After falling overnight on Wall Street, the European regional stock index Stoxx 600 opened 1.3% lower. The UK’s FTSE 100 fell 1%, while there were significant declines in Asia-Pacific markets. Hong Kong’s Hang Seng index fell 2.1 percent, with high-value technology stocks taking the brunt of sales in Europe and Asia.
This sentiment was reflected across the Atlantic, with US stocks declining further as futures for the benchmark S&P 500 fell 0.9%.
The US Federal Reserve said on Wednesday it would start raising interest rates at its next policy meeting in March. President Jay Powell declined to rule out successive interest rate hikes later this year, saying raising interest rates “will be appropriate soon” and adding that there was “enough room” to tighten monetary policy without hurting the labor market. .
“Global markets are now more sensitive to central bank policy than the latest news [corporate] profits, macroeconomic data or the coronavirus, ”said Valentin van Neuvenhousen, chief investment officer at NN Investment Partners.
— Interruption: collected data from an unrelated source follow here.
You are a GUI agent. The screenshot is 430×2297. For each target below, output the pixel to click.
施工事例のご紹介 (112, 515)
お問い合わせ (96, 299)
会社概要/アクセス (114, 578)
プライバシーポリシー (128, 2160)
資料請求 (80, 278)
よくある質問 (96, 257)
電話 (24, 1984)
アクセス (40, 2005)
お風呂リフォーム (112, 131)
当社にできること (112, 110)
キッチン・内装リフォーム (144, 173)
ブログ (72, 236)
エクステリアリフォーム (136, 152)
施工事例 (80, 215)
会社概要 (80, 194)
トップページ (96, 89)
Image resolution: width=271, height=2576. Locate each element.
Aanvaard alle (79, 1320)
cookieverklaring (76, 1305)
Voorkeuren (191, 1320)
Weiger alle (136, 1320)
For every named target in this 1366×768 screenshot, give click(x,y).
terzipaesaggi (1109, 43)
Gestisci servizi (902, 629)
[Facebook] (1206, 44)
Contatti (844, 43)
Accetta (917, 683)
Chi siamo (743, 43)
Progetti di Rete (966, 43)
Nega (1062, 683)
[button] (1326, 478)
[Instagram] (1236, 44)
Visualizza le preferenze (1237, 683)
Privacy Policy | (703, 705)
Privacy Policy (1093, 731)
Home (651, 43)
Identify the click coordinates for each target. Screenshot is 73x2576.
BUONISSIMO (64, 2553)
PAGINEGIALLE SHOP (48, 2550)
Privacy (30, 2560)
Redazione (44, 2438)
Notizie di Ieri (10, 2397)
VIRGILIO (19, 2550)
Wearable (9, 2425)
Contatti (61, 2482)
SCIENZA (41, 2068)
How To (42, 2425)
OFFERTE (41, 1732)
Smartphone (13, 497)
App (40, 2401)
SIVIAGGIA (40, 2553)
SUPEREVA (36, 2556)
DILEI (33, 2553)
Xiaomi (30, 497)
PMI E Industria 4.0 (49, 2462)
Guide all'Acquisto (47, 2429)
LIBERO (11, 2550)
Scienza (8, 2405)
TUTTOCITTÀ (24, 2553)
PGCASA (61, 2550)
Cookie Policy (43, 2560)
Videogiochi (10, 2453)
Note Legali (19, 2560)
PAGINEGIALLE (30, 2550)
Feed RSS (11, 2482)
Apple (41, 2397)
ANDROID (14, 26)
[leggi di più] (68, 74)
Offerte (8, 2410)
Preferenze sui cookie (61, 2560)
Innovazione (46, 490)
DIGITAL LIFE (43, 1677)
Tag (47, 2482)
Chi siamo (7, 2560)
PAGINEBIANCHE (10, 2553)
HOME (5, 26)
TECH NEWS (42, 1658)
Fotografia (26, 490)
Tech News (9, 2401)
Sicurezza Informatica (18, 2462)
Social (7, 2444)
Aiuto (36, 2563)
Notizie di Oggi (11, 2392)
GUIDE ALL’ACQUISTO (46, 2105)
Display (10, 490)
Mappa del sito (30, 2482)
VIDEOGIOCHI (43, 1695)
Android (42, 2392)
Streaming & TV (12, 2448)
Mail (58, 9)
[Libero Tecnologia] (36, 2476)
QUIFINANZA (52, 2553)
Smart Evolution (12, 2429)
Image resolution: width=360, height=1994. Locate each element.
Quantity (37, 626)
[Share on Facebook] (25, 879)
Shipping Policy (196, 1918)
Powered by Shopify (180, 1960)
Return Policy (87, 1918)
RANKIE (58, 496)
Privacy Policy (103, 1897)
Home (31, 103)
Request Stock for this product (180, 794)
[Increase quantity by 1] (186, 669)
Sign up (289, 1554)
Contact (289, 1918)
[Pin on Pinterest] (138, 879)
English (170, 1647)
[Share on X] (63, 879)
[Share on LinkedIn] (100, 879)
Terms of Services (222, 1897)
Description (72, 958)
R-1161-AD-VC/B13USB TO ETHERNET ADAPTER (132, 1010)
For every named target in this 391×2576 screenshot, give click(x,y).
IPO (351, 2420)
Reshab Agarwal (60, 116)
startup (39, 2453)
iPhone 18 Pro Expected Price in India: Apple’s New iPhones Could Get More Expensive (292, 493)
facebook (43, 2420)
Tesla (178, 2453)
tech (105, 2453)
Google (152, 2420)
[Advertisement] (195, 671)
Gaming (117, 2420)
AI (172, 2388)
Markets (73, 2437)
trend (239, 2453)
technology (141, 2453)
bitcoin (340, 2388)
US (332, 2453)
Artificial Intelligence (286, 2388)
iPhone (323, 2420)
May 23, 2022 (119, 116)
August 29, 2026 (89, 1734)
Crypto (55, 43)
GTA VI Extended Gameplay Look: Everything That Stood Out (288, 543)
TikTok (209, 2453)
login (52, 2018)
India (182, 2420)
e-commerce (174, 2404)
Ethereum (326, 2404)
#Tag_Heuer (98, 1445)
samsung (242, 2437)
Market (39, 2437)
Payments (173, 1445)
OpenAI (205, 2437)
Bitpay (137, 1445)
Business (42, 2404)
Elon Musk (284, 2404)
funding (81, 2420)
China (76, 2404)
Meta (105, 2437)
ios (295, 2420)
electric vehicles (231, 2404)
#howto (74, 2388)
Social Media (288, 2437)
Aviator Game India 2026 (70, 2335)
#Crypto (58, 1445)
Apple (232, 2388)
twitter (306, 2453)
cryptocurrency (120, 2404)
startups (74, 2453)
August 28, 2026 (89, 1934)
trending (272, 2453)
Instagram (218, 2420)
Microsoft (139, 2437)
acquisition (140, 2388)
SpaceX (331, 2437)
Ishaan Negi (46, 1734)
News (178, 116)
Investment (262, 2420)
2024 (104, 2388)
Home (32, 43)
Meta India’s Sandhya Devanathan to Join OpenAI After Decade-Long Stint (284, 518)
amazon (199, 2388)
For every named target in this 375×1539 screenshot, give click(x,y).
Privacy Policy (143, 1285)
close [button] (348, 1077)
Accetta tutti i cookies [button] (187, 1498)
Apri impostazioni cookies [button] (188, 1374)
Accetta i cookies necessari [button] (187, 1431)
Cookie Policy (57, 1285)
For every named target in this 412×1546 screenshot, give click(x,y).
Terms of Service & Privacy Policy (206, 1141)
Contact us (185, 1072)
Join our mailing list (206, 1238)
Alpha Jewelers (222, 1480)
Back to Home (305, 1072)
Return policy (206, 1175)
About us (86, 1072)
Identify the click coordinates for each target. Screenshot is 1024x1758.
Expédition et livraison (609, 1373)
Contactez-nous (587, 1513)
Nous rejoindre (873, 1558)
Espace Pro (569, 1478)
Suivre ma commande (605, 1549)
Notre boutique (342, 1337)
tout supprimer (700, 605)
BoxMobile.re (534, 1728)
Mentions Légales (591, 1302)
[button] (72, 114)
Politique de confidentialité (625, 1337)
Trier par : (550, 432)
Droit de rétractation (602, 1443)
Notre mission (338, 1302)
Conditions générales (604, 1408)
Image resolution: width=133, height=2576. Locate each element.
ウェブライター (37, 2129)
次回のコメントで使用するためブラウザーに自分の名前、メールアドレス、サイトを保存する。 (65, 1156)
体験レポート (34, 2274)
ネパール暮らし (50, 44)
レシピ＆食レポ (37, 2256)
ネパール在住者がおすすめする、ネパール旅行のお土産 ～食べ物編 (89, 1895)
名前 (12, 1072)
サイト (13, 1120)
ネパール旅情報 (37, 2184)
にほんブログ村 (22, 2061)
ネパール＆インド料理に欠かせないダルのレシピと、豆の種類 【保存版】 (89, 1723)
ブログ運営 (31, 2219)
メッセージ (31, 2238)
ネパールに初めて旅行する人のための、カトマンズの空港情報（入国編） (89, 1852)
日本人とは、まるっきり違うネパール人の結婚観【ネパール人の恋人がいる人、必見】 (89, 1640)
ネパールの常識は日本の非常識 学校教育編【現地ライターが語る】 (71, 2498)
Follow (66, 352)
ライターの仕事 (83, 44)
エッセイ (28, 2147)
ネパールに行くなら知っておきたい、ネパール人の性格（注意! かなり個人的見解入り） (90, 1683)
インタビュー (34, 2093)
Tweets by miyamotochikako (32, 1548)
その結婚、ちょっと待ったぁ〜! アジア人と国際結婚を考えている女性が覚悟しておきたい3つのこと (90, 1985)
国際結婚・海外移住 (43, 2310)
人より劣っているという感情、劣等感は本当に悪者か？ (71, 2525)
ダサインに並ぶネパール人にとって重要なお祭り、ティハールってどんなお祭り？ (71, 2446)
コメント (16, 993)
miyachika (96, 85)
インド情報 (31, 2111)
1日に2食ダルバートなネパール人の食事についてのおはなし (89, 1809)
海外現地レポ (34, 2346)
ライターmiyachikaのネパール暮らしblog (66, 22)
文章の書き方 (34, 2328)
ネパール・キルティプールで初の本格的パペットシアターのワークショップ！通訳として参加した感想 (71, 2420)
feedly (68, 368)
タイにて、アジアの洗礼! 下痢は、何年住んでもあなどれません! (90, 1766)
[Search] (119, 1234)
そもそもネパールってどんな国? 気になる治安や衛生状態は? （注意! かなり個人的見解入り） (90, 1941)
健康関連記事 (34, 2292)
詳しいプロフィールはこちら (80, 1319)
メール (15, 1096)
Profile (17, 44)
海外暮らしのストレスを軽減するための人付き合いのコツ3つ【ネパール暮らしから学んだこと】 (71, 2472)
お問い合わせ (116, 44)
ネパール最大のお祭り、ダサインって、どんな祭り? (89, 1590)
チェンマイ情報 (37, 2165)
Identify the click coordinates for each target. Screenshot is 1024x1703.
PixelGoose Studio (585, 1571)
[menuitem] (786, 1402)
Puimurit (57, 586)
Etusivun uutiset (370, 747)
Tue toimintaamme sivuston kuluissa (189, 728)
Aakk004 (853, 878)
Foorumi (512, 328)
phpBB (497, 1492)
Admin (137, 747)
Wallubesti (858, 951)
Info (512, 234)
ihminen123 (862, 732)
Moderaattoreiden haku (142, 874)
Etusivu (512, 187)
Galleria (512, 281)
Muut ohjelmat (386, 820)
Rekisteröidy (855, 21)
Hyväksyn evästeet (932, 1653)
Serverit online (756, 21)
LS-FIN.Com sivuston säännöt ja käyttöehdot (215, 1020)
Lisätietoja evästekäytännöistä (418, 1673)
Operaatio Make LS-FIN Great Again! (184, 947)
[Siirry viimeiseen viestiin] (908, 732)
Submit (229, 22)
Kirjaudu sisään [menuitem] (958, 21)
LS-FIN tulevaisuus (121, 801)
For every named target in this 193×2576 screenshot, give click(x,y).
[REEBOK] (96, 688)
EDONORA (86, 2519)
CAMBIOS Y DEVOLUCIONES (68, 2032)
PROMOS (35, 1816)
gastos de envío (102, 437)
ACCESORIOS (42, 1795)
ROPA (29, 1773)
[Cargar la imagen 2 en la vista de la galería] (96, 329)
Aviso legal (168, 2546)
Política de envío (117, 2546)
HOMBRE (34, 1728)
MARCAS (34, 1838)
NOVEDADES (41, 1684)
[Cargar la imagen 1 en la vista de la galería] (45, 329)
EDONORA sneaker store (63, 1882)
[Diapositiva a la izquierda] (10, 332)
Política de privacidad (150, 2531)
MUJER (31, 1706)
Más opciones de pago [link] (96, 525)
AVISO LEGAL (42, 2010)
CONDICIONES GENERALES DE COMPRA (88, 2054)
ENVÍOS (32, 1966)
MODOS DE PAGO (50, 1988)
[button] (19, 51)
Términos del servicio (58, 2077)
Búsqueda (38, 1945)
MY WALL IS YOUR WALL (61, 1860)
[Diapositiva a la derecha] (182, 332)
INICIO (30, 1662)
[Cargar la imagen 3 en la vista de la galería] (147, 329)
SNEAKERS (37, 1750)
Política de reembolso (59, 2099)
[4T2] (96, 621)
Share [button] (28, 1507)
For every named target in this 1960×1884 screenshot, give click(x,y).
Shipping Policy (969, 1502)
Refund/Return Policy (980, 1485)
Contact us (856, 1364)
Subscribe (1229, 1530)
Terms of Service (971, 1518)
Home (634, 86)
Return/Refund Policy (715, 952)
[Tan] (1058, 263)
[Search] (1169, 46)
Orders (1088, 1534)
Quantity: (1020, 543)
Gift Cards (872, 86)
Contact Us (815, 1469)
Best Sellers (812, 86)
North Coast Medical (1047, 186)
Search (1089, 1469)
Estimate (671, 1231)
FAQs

“We have seen a significant adjustment in risk appetite in recent weeks,” he added as traders prepare for the first cycle of interest rate hikes in 2018.
JPMorgan’s strategists now expect the world’s most influential central bank to raise its key fund interest rate from close to zero to around 0.65% by June and 1.13% by the end of this year. On Thursday morning, futures markets also raised previous bets on the number of interest rate hikes this year from about four to about five, according to Bloomberg.
Stock markets have changed dramatically in recent weeks. The S&P 500 lost about 9% of its value in January, with speculative technology stocks hit particularly hard. Higher interest rates not only threaten corporate profits by raising borrowing costs. They also lower the present value of companies’ projected profits in investor models, an effect that increases for companies whose peak profits are not expected until years later.
On the debt markets on Thursday, the yield on the benchmark 10-year government securities, which is moving back in price, fell 0.01 percentage points to 1.83% after a sharp rise overnight. Powell warned on Wednesday night that the outlook for inflation in the United States, which peaked at nearly 40 in the year to December, has worsened. Prospects for sustainable inflation reduce the attractiveness of fixed income securities, such as government bonds.
Rising uncertainty over tensions between Russia and Ukraine also contributed to rising oil prices, which were hovering near multi-year highs on Wednesday.
Brent crude oil, global oil, fell 0.4 percent to $ 89.6.